Records of finding words and elements
· · · · ·

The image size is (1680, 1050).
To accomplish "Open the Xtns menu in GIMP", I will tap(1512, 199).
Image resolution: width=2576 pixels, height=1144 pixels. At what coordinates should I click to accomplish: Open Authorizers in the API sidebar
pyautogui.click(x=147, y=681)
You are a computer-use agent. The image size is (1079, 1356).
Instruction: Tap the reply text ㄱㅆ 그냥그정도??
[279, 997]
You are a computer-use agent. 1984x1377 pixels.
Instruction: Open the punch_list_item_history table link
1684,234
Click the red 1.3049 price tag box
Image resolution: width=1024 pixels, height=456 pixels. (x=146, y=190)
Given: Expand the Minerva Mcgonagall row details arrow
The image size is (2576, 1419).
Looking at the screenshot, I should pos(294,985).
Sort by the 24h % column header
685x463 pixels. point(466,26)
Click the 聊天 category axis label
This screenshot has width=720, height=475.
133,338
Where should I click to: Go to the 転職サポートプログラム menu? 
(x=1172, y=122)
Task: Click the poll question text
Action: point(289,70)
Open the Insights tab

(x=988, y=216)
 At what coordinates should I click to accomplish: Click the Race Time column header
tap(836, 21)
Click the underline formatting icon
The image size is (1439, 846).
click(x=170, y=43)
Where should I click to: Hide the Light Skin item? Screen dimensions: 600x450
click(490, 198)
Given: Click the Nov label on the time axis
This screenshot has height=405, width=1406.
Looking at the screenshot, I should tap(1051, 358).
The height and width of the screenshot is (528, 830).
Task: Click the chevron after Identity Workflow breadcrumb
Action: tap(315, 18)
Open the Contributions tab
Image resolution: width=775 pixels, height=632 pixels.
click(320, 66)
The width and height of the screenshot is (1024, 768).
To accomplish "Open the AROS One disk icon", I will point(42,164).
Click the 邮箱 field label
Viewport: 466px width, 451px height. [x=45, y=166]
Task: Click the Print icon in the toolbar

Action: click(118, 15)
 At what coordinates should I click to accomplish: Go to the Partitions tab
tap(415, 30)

· · · · ·

* **THE PROBLEM**
Show each line in the records above that contains the word "axis", copying every such line in full.

* **ANSWER TO THIS TASK**
Click the 聊天 category axis label
Given: Click the Nov label on the time axis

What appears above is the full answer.